The sky was deep blue, the air was clear and the sun was shining. Excellent conditions to be out, cycling, running, whatever took your fancy. Provided you were correctly dressed, which in my book is to wear warm kit top to bottom. And not shorts!

Now I can forgive runners in shorts because you generate so much more heat more quickly when running, and besides, there is not the same chill factor because you are going as fast as on a bike. But I never went out running in the winter wearing shorts.

The majority of riders I encountered  on this lovely, cold winters morning were kitted out in thermal tights and tops, gloves, while many wore overshoes, the better to block out the chill blast. There was a fairly strong wind blowing sending leaves tumbling along the roads.

But quite a number of riders were in shorts, including five who left me for dead on a climb.

I used to be known as a bit of mountain goat. Club hill champion, me, way back. Hope Mountain in North Wales, 1.75 miles of 1-in-6.

I’m not bothered about being dropped on climbs now. These guys are mostly half my age. 

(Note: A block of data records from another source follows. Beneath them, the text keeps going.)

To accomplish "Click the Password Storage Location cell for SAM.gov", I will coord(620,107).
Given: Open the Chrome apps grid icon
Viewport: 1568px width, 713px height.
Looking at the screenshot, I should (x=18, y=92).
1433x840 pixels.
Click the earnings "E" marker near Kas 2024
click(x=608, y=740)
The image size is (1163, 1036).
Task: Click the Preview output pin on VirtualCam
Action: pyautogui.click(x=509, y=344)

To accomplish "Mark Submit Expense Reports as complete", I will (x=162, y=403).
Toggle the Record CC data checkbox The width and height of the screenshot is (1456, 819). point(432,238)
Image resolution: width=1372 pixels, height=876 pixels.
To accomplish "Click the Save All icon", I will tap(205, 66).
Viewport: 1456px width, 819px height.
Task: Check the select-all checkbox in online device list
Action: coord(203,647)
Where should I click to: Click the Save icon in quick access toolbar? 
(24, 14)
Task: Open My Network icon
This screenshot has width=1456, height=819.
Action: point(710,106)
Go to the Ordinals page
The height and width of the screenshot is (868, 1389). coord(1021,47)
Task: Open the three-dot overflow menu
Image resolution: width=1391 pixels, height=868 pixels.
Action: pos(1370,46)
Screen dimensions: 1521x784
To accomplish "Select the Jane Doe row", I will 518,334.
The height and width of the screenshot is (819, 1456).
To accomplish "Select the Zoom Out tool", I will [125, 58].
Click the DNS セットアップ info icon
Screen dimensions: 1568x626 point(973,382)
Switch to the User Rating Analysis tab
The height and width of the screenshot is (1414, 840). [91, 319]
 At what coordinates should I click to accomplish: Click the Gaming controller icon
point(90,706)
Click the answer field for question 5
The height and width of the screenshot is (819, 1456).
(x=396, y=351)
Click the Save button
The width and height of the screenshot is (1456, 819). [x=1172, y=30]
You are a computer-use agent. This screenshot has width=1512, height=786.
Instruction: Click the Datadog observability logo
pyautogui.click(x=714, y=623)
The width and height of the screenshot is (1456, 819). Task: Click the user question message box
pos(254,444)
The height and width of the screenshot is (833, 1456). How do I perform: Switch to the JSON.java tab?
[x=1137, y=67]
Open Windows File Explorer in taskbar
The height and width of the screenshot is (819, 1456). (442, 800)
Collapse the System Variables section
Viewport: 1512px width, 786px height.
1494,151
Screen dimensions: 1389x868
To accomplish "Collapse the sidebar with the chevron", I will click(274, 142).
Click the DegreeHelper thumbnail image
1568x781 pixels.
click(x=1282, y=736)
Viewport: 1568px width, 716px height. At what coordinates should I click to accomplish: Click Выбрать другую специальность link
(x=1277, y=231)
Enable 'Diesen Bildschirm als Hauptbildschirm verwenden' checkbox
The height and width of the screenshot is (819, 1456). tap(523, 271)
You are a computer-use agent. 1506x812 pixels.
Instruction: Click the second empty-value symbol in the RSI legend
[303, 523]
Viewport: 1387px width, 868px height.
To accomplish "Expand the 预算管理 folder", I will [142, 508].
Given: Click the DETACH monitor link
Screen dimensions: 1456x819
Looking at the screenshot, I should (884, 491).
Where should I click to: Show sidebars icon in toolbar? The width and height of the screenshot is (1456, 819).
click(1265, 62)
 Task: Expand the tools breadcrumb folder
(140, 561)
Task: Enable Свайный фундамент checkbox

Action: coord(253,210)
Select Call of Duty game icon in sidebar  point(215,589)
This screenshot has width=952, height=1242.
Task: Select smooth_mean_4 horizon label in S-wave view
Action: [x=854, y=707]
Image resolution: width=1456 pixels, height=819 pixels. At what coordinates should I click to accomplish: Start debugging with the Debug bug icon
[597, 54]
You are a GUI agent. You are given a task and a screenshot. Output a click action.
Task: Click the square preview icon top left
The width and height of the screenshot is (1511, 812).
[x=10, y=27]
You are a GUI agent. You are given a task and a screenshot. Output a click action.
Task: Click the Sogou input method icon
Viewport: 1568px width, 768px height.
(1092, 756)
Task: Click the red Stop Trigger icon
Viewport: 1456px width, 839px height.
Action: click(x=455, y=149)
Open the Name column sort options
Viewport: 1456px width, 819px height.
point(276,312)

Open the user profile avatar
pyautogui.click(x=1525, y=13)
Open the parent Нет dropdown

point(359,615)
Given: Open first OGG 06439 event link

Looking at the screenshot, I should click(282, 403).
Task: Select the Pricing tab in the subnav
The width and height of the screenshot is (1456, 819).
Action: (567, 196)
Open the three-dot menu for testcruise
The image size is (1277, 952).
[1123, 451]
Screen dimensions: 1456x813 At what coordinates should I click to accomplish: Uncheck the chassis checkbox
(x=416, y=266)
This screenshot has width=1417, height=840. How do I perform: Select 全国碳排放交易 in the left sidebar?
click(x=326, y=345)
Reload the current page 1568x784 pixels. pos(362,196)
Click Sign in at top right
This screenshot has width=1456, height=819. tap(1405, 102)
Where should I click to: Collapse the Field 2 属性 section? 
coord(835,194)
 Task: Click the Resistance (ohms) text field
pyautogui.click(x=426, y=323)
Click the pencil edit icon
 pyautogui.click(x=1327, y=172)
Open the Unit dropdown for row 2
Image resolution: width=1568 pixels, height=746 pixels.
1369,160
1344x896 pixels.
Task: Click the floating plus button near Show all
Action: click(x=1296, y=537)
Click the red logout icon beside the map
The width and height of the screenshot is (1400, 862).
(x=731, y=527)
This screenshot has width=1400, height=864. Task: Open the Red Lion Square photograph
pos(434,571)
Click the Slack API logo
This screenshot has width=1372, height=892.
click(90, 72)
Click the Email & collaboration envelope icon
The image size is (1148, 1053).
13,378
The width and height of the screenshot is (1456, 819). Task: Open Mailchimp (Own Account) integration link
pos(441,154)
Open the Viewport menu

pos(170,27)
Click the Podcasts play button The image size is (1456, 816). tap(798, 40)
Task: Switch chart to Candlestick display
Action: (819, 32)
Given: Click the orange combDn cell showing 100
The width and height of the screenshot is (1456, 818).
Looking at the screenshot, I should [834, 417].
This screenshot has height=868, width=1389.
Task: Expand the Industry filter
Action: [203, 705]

Now most of the “shorts guys” I saw – like the walking bare leg brigade – were well wrapped up on top. Each wore a thermal jersey, some had a lining under the helmet and they wore gloves and overshoes. So clearly they were keen to keep those parts of the body warm.  So top heavy in clobber, but lightweight from the waist down. Thin shorts and bare legs!

I don’t get it.

I recall racing early season when it can still be quite cold to be wearing racing shorts. To counter this we would rub warming embrocation into our precious legs.  I don’t suppose the riders I see out have taken any such precautions and to my mind, if you are going to ride bald in this weather, you should.

No you shouldn’t!  Just cover up, for Christ’s sake.

One of the guys in shorts who shot past me at speed – very impressive - was only wearing a short-sleeved jersey. It was a faded emerald green. It bore the legend “Ireland” in big letters across the back.  They breed them tough in Ireland!

At the café at the top of the climb I spoke to a rider who, like me, was sensibly dressed up top to bottom with warming clothing. I pointed to the guys in shorts.

“This lot in shorts should be arrested and charged with abusing their own bodies,” I suggested. “They’re mental,” he said.

Unless perceived wisdom has changed, I always understood that muscles worked better when warm and would be prone to injury if you pushed too hard when it was too cold. So always to keep legs covered unless it was warm day.

Besides, when you become cold, your body must burn more energy to keep you warm which means that by the day’s end the shorts brigade will be lot more tired than they ought.  Or dead.

I once read of a guy – not a cyclist - who wore shorts on a very cold day and he collapsed. The autopsy revealed a heart condition he had been unaware of. The cold had put him under more stress than his ticker could cope with.